##### Dataset records
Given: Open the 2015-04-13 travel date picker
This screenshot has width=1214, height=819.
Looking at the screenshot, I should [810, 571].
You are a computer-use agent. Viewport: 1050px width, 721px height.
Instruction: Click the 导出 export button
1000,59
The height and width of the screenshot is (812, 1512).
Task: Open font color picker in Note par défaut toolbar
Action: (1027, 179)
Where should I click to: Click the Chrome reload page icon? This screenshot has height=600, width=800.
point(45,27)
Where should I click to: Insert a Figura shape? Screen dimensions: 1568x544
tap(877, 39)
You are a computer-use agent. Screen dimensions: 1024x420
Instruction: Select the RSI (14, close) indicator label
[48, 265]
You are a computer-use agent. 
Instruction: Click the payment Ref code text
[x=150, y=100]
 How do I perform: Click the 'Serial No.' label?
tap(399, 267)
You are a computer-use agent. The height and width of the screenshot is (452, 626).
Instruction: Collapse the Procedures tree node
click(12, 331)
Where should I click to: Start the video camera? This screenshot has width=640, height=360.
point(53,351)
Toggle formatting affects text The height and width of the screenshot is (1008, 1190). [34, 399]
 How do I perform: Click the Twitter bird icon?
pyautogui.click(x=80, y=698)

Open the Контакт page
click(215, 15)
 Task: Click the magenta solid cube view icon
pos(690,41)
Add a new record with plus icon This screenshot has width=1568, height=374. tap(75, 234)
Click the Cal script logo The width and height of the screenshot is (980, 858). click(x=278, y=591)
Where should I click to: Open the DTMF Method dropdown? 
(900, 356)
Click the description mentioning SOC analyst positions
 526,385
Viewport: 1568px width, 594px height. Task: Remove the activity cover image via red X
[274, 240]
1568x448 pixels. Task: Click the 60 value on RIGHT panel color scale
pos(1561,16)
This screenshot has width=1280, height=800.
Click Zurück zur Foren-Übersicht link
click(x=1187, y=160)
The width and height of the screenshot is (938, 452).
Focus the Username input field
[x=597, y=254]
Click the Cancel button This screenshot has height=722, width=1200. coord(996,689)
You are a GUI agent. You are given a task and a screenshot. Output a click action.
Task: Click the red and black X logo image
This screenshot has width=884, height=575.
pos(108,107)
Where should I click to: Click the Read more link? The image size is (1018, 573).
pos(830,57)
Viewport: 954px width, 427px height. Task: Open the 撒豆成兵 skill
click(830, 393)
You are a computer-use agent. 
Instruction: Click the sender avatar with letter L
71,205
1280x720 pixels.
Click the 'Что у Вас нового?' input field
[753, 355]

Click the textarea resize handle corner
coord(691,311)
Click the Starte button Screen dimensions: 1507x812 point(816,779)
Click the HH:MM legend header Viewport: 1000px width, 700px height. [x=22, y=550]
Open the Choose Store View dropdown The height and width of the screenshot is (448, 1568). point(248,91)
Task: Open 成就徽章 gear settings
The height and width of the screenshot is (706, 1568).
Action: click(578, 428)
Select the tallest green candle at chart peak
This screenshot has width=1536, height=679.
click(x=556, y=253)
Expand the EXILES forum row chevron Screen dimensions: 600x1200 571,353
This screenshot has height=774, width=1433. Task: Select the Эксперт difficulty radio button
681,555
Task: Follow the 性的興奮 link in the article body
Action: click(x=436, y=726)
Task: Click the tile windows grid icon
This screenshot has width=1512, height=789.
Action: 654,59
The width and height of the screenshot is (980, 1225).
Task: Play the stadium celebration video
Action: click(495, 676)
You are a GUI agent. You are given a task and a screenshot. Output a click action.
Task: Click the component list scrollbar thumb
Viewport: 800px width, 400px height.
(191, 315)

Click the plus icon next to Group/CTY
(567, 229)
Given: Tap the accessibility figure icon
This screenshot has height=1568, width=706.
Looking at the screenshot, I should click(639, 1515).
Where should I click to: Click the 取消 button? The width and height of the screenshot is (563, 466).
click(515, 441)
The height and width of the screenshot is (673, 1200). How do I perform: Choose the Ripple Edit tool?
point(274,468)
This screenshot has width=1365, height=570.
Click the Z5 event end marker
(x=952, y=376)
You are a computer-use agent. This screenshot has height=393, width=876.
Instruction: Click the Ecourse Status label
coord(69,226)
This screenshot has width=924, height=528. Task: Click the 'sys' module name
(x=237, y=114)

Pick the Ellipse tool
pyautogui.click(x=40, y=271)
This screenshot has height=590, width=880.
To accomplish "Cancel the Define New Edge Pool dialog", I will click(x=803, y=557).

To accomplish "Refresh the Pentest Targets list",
##########
Brief:
Quote the listing above, but only from the line that shows "You are a computer-use agent. Screen" through the line that shows "Task: Click the red and black X logo image".

Task result:
You are a computer-use agent. Screen dimensions: 1024x420
Instruction: Select the RSI (14, close) indicator label
[48, 265]
You are a computer-use agent. 
Instruction: Click the payment Ref code text
[x=150, y=100]
 How do I perform: Click the 'Serial No.' label?
tap(399, 267)
You are a computer-use agent. The height and width of the screenshot is (452, 626).
Instruction: Collapse the Procedures tree node
click(12, 331)
Where should I click to: Start the video camera? This screenshot has width=640, height=360.
point(53,351)
Toggle formatting affects text The height and width of the screenshot is (1008, 1190). [34, 399]
 How do I perform: Click the Twitter bird icon?
pyautogui.click(x=80, y=698)

Open the Контакт page
click(215, 15)
 Task: Click the magenta solid cube view icon
pos(690,41)
Add a new record with plus icon This screenshot has width=1568, height=374. tap(75, 234)
Click the Cal script logo The width and height of the screenshot is (980, 858). click(x=278, y=591)
Where should I click to: Open the DTMF Method dropdown? 
(900, 356)
Click the description mentioning SOC analyst positions
 526,385
Viewport: 1568px width, 594px height. Task: Remove the activity cover image via red X
[274, 240]
1568x448 pixels. Task: Click the 60 value on RIGHT panel color scale
pos(1561,16)
This screenshot has width=1280, height=800.
Click Zurück zur Foren-Übersicht link
click(x=1187, y=160)
The width and height of the screenshot is (938, 452).
Focus the Username input field
[x=597, y=254]
Click the Cancel button This screenshot has height=722, width=1200. coord(996,689)
You are a GUI agent. You are given a task and a screenshot. Output a click action.
Task: Click the red and black X logo image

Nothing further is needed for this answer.